Address:
2 Chome-5-1, Nishiogi-Kita, Suginami, Tokyo
Distance from Station:
4 minutes on foot from JR Nishi-Ogikubo Station (North Exit)
Phone:
03-6913-7543 (Japanese only)
Open:
12:00pm - 8:00pm, Closed on Mondays and the 1st and 3rd Tuesday of the month
Website:
http://wasen.tokyo/
Communication:
Staff speak Japanese only
  • no-smoking
  • disable-access
  • wifi

WASEN

The Fascination of Japanese Culture and Art
[published September 2020]

Strolling down a side street about 5 minutes from the north exit of Nishi-Ogikubo Station, you can find a traditional style Japanese door that opens into another world. Wasen is a Japanese cultural store and rental gallery that connects people to Japanese traditional culture and to each other.

In its cozy space, the shop provides a variety of artistic goods made by around 28 artists. These include Bingata prints originated in Okinawa, Bizen pottery, lanterns made from Mino Washi paper, Marugame round fans, and more. Several products have been proposed by the owner; she conveys and puts customers’ requests into practice, sometimes through collaborations with artists.

The light and modern dishes made from washi paper can be washed, so they are used at bakeries and Japanese restaurants.
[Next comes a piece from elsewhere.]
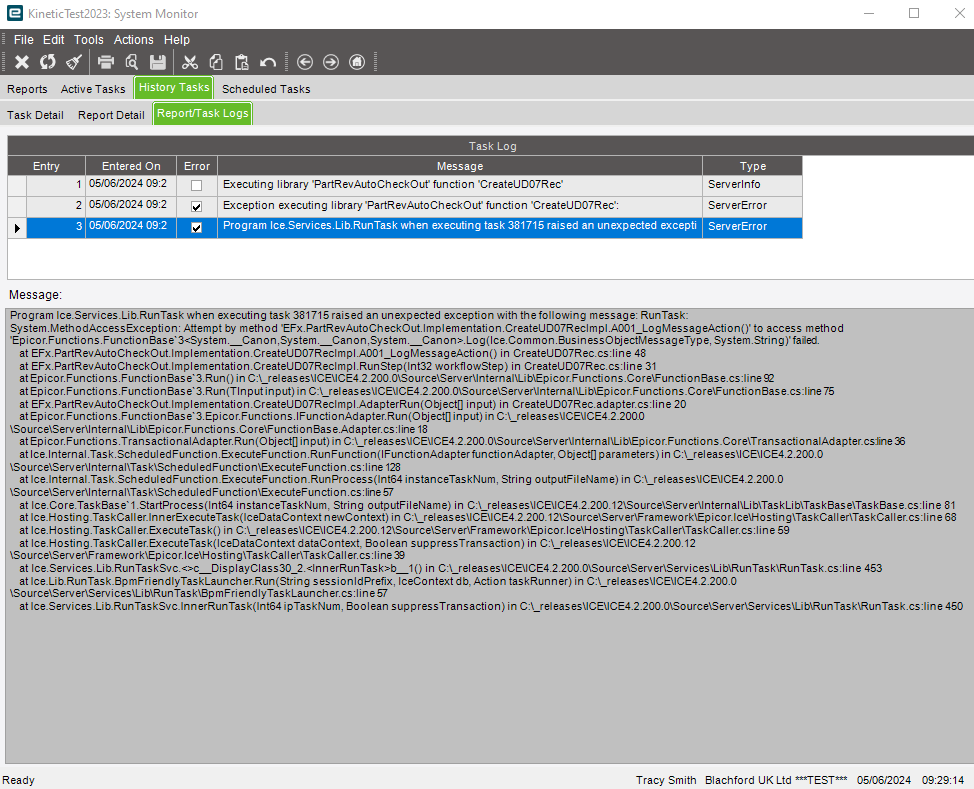Select the Clear (broom) toolbar icon
The width and height of the screenshot is (974, 789).
point(72,62)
A new item, the “aroma plate”, was born from a collaboration of two artists. Tiny “Tsukubai” and other Japanese materials make great souvenirs or gifts for your loved ones or yourself.

Not only the exquisite merchandise but also the interior decoration, which feels like an indoor Japanese garden, is worth seeing. Selected natural materials are used for decoration, such as kieselgur rock for the wall, natural wood for the counter and “Tataki”, a traditional technique combining three soils usually used in Japanese old architecture, especially as a floor finish at the entrance. “Fifumi Ishi”, scattered madder red stones on the floor, is another special material set up the same as Shugakuin Imperial Villa in Kyoto.

Since Wasen showcases a good amount of beautiful bonsai trees, the owner was looking for a place with good sunlight and conditions and settled at the current location in Nishi-Ogikubo in 2017. She hopes to spread interest in Japanese culture and art to young people which she has had some success at, as many customers in their 20’s and 30’s as well as international customers visit the shop.

A “triple win” is a notion from the Edo period meaning something that is good for consumer, seller, and society. Wasen is not only about selling Japanese crafted goods, but also about planting a seed for young artists and future craftsman.